EXTRACT PROVIDED:

4. The method of claim 1, wherein said gradually changing step comprises: changing said power applied to said resource from said first state to an intermediate state over a first transition time interval; maintaining said resource in said intermediate state for an intermediate time interval; and changing said power applied to said resource from said intermediate state to said second state over a second transition time interval.

5. The method of claim 4, wherein said first state is an inactive state, said second state is an active state, and said intermediate state is a subactive state.

6. The method of claim 4, wherein said first state is an active state, said second state is an inactive state, and said intermediate state is a busy state.

7. The method of claim 4, wherein at least one of said first transition time interval, said intermediate time interval, and said second transition time interval is multiple clock cycles long.

8. The method of claim 7, wherein said power to said resource is changed incrementally at each clock cycle over at least from one of said first and second transition time intervals.

9. A power reduction module, comprising: a predictive power ramping module predicting a future time when a resource will need to be changed from a first state to a second state; and a power control module gradually changing power applied to said resource, over a transition time interval, such that said resource is in said second state by at least said future time.

10. The power reduction module of claim 9, wherein said first state is one of active and inactive states and said second state the other of said active and inactive states.

11. The power reduction module of claim 9, wherein said predictive power ramping module comprises: an instruction prefetch module prefetching from an instruction cache; and an instruction predecode module decoding the prefetched instruction to predict if said resource will need to be in said second state in said future time.

DATA EXCERPT:
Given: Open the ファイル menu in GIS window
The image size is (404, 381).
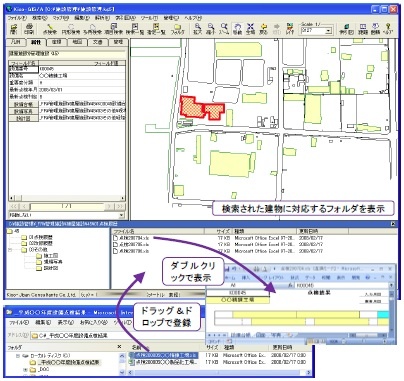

BRIEF: Carry on the patent claims about gradually changing the power applied to a resource, starting right after claim 11.

RESPONSE BELOW:
12. The power reduction module of claim 9, wherein said power control module changes power to said resource from said first state to an intermediate state over a first transition time interval, keeps said resource in said intermediate state for an intermediate time interval, and changes power to said resource from said intermediate state to said second state over a second transition time interval.

13. The power reduction module of claim 12, wherein at least one of said first transition time interval, said intermediate time interval, and said second transition time interval is multiple clock cycles long.

14. The power reduction module of claim 13, wherein said power control module changes power to said resource incrementally at each clock cycle over at least from one of said first and second transition time intervals.

15. The power reduction module of claim 9, wherein said power control module includes: a control register receiving one or more external signals and sending out one or more clock control signals indicating which resource or resources should be enabled or disabled; and a selective clock module receiving said one or more clock control signals from said control register and enabling and disabling said resource or resources based on said one or more clock control signals.

16. A microprocessor which reduces power surges, comprising: an instruction cache module; an instruction fetch module fetching instructions from said instruction cache module; an execute module executing said instructions fetched by said instruction fetch module; one or more resources performing tasks; a system clock supplying system clock signals; a predictive power ramping module prefetching instructions from said instruction cache and predicting a future time when said one or more resources will need to be changed from a first state to a second state; and one or more power control modules connected to said one or more resources gradually changing power applied to said connected resources, over a transition time interval, such that said resource is in said second state by at least said future time.

17. The microprocessor of claim 16, wherein said predictive power ramping module comprises: an instruction prefetch module prefetching from an instruction cache; and an instruction predecode module decoding the prefetched instruction to predict if said resource will need to be in said second state in said future time.

18. The microprocessor of claim 16, wherein at least one of said power control modules changes power to said connected resource from said first state to an intermediate state over a first transition time interval, keeps said connected resource in said intermediate state for an intermediate time interval, and changes power to said connected resource from said intermediate state to said second state over a second transition time interval.

19. The microprocessor of claim 18, wherein at least one of said first transition time interval, said intermediate time interval, and said second transition time interval is multiple clock cycles long.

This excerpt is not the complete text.